> _WHAT YOU WILL DO_: Copy out word for word the entries from the line containing "You are a computer-use agent. 1000x740" to the line containing "coord(729,206)", with both of those lines included.

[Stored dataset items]
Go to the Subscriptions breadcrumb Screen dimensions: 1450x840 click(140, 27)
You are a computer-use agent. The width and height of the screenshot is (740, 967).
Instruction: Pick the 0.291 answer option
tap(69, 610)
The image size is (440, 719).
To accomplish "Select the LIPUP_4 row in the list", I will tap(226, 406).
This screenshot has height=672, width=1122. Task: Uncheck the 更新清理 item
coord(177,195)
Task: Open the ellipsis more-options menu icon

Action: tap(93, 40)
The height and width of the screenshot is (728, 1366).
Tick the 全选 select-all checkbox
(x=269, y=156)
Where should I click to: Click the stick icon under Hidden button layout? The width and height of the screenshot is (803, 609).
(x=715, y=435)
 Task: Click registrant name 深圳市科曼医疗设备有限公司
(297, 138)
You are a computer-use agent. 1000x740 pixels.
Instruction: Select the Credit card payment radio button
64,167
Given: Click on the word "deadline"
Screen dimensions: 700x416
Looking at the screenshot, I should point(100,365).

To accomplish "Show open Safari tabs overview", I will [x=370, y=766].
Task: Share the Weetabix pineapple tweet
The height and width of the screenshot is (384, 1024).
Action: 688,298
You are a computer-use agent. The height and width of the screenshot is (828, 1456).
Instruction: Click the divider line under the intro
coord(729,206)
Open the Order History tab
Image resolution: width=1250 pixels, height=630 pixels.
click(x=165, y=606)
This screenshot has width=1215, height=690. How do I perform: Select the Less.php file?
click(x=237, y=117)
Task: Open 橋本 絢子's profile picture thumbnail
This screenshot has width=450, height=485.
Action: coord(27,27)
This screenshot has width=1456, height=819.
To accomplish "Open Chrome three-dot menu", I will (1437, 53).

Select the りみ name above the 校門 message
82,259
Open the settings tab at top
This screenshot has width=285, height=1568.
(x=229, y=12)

> _EXERCISE SOLUTION_:
You are a computer-use agent. 1000x740 pixels.
Instruction: Select the Credit card payment radio button
64,167
Given: Click on the word "deadline"
Screen dimensions: 700x416
Looking at the screenshot, I should point(100,365).

To accomplish "Show open Safari tabs overview", I will [x=370, y=766].
Task: Share the Weetabix pineapple tweet
The height and width of the screenshot is (384, 1024).
Action: 688,298
You are a computer-use agent. The height and width of the screenshot is (828, 1456).
Instruction: Click the divider line under the intro
coord(729,206)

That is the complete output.